The Mortgage Bankers Association said its seasonally adjusted index of mortgage application activity, which includes both refinancing and purchasing loans, for the week ended Aug. 25 decreased 0.9 percent to 556.5 from the previous week's 561.5.
Borrowing costs on 30-year fixed-rate mortgages, excluding fees, averaged 6.39 percent, up 0.01 percentage point from the previous week when they sank to their lowest since March. Interest rates were above year-ago levels of 5.73 percent but below a four-year high of 6.86 percent touched in June.

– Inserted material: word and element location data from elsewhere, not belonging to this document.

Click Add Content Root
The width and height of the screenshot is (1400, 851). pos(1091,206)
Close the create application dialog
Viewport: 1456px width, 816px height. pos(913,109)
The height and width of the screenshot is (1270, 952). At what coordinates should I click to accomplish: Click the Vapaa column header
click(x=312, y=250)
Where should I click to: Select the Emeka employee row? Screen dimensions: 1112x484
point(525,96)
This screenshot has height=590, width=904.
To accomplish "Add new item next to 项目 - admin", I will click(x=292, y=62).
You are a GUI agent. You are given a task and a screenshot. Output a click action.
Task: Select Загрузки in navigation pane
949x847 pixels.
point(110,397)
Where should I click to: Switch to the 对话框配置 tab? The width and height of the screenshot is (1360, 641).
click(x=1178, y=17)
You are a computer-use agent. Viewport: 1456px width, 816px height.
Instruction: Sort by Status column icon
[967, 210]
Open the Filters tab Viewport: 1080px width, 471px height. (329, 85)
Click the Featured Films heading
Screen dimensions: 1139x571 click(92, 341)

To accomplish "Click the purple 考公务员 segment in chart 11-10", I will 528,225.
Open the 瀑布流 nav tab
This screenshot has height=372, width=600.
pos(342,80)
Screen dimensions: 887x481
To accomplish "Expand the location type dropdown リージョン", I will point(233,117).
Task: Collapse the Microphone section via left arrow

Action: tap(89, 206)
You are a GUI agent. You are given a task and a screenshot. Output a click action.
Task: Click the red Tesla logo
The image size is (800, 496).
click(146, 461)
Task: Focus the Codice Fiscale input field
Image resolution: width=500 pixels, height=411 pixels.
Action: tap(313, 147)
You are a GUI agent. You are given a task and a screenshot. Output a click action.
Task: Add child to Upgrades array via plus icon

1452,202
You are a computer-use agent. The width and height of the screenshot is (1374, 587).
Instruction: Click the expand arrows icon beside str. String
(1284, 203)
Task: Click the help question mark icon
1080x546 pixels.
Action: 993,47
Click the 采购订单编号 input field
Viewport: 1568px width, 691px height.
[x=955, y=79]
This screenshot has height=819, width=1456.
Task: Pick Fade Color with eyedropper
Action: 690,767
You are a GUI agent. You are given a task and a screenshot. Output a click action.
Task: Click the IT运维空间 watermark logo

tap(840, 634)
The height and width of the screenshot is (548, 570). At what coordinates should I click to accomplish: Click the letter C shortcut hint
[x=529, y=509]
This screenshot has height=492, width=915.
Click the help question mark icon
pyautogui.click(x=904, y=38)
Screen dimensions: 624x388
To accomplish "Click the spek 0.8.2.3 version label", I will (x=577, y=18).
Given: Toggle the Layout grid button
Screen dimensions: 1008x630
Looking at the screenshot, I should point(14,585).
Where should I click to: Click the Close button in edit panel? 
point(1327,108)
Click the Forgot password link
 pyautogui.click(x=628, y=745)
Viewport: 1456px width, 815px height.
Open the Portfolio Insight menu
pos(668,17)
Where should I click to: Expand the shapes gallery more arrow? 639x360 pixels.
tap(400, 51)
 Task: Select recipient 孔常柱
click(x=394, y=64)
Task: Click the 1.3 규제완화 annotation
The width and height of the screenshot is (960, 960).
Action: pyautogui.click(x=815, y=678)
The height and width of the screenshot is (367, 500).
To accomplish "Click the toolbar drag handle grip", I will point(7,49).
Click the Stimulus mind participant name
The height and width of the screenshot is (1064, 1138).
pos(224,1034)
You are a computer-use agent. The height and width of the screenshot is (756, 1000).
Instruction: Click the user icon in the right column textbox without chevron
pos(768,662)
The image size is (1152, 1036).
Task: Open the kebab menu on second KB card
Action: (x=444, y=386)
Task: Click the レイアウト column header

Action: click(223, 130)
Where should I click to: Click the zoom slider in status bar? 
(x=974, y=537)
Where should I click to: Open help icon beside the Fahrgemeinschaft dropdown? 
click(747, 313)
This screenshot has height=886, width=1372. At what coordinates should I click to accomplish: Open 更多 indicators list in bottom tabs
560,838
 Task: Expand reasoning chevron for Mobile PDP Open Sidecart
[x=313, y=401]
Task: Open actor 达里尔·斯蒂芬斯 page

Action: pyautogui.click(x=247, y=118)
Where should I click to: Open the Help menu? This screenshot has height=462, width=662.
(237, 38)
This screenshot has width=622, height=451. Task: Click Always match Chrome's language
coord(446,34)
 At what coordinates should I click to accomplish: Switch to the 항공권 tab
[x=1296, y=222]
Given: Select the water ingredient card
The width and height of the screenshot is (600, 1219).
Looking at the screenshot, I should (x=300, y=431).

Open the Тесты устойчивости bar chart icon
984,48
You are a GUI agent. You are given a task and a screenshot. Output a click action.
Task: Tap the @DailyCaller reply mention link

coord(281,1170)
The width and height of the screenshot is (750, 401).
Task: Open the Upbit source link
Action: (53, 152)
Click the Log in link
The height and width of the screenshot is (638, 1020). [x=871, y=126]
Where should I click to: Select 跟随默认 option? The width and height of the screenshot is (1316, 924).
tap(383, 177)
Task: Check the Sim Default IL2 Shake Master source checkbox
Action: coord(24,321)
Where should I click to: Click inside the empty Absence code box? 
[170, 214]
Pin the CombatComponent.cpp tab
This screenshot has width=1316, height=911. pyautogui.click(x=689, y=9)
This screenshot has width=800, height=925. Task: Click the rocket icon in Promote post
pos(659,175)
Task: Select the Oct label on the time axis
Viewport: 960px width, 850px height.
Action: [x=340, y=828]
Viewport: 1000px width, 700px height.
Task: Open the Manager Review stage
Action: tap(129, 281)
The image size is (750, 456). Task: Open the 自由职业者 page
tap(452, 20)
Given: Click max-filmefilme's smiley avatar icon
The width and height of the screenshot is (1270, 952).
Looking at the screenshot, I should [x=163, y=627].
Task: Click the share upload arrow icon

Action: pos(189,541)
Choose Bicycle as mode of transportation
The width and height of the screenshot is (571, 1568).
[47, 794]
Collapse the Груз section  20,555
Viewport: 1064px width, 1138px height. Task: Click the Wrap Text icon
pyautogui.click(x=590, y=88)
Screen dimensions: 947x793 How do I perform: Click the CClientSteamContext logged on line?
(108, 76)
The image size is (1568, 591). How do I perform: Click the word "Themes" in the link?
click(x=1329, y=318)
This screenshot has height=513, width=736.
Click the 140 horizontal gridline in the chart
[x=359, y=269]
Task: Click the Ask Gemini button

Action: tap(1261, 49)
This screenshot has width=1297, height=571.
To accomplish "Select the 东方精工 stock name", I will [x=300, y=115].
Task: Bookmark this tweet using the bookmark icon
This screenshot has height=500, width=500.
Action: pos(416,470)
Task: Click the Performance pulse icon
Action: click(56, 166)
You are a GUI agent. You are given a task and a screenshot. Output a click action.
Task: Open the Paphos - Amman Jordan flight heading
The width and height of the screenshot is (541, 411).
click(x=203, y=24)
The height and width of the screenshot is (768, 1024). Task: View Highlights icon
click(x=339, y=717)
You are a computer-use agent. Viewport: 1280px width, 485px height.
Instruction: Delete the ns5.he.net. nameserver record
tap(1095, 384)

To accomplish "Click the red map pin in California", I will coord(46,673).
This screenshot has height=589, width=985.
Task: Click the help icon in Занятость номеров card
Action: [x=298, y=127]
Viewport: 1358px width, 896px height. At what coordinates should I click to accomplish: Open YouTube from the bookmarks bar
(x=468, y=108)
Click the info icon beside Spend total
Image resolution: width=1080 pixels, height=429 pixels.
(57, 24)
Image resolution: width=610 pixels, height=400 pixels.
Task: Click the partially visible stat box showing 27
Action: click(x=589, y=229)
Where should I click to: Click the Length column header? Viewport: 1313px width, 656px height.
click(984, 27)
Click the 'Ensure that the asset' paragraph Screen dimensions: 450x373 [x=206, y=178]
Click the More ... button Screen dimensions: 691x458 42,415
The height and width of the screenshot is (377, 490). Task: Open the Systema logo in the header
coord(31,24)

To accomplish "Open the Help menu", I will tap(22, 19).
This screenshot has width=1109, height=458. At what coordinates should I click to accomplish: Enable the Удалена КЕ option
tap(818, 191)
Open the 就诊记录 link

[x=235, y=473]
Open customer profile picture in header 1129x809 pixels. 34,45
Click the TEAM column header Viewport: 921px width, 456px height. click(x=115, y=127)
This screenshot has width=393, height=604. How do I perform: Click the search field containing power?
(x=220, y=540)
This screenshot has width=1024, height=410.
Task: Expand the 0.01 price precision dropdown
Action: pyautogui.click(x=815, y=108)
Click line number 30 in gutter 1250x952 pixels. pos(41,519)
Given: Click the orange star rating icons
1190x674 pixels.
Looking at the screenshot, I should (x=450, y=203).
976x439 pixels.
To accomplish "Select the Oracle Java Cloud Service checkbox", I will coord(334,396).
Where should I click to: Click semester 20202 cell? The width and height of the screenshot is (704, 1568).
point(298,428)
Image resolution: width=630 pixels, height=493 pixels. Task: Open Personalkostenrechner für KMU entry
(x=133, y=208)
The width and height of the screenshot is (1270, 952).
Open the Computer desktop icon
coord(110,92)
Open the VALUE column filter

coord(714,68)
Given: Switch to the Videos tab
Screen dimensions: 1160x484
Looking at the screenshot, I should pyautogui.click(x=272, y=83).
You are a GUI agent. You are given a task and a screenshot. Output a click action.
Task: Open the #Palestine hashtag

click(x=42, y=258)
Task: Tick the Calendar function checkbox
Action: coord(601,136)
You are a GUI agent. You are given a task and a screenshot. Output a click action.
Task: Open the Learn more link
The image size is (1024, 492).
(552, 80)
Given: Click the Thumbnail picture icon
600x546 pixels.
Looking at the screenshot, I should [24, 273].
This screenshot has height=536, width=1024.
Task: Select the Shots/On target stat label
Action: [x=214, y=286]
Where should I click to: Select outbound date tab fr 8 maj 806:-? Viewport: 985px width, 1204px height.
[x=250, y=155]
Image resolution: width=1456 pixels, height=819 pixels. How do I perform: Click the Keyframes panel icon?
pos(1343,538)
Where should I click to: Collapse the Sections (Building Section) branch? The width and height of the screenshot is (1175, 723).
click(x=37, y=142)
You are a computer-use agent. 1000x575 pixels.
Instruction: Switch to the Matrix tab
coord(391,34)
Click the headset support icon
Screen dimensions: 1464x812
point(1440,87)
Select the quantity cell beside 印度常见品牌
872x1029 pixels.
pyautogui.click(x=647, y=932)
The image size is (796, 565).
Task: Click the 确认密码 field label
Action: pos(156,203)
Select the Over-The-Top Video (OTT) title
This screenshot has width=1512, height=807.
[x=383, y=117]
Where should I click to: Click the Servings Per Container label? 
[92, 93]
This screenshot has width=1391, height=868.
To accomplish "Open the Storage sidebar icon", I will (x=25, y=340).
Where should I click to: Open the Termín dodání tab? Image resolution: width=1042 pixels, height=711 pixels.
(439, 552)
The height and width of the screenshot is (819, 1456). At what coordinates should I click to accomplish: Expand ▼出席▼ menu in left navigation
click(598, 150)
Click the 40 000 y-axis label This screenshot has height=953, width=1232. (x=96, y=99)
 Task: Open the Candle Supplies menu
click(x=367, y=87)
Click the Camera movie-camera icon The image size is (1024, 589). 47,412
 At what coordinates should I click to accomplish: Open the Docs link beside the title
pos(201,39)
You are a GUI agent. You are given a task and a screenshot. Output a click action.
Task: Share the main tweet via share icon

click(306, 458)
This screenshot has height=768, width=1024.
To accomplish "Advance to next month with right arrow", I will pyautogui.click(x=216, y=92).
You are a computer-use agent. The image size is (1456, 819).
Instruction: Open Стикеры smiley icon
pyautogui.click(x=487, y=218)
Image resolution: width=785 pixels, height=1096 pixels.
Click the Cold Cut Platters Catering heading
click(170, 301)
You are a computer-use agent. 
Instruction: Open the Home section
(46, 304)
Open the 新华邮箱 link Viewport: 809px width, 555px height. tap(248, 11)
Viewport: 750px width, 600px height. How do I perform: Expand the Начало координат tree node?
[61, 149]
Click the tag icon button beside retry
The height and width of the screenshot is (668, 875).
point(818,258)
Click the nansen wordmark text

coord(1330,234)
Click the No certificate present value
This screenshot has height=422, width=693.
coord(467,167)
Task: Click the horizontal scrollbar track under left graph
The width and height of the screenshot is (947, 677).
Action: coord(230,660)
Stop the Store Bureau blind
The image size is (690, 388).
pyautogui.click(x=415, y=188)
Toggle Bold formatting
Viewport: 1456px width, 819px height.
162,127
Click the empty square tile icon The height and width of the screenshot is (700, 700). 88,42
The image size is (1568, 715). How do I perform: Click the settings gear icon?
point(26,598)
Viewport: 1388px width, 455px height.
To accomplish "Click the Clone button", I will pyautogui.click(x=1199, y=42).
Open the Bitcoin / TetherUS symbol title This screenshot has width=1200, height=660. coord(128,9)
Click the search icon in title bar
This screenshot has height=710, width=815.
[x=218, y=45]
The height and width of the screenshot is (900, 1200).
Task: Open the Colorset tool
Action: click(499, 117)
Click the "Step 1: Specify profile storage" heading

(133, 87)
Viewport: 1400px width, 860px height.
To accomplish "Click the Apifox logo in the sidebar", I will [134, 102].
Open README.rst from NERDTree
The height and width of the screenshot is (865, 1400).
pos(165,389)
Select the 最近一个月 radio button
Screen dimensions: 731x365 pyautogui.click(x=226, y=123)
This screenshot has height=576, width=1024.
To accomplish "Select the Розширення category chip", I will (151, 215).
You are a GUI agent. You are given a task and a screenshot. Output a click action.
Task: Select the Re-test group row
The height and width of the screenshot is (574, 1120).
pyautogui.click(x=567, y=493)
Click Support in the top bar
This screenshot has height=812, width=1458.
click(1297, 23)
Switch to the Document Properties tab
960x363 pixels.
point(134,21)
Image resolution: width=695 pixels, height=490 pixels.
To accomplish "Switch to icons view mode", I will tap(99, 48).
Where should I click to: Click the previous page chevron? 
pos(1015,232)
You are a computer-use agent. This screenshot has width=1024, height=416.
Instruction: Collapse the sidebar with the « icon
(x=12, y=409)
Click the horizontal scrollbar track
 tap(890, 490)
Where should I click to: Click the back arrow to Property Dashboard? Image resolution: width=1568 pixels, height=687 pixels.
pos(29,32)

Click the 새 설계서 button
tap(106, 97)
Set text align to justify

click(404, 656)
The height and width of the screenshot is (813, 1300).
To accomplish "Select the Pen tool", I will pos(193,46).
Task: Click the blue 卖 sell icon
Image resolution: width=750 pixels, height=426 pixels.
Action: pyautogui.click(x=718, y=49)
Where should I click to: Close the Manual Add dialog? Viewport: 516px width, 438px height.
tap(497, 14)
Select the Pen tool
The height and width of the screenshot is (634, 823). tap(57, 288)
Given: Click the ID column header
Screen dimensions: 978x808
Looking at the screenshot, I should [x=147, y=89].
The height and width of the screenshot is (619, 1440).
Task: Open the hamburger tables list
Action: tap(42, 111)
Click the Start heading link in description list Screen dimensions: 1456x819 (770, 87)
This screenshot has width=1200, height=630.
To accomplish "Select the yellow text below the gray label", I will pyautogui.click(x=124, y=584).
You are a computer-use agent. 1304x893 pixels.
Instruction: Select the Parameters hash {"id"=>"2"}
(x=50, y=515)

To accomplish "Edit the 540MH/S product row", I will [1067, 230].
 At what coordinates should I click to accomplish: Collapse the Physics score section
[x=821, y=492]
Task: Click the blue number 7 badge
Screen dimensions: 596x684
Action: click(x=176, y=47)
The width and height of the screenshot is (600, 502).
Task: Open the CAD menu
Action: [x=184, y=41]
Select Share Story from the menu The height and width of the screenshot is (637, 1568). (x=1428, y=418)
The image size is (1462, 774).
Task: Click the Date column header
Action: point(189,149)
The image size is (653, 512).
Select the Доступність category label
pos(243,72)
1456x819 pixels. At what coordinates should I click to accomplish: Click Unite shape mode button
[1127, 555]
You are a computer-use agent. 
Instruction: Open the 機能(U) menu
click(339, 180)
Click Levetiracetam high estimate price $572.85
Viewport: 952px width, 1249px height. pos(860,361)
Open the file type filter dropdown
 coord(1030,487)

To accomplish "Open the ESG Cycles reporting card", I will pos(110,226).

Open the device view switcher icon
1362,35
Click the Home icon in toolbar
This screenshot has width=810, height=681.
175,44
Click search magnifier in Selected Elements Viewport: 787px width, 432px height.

The MBA's seasonally adjusted purchase mortgage index fell 1.6 percent to 375.9, its lowest since November 2003. The purchase index, which is considered a timely gauge of U.S. home sales, was substantially below its year-ago level of 470.6.
The group's seasonally adjusted index of refinancing applications increased slightly to 1,609.2 from 1,608.5. A year earlier the index stood at 2,187.8.
The refinance share of applications increased to 41.5 percent from 40.6 percent the previous week.
Fixed 15-year mortgage rates averaged 6.06 percent, up from 6.04 percent the previous week. Rates on one-year adjustable-rate mortgages (ARMs) increased to 5.97 percent from 5.91 percent. The ARM share of activity increased to 26.8 percent of total applications from 26.4 percent the previous week.
After historically low mortgage rates fueled a five-year housing boom, a deluge of recent data showing a surge in the number of homes for sale and dwindling demand signals the once-robust market is cooling, industry analysts say.
The MBA's survey covers about 50 percent of all U.S. retail residential mortgage loans. Respondents include mortgage bankers, commercial banks and thrifts.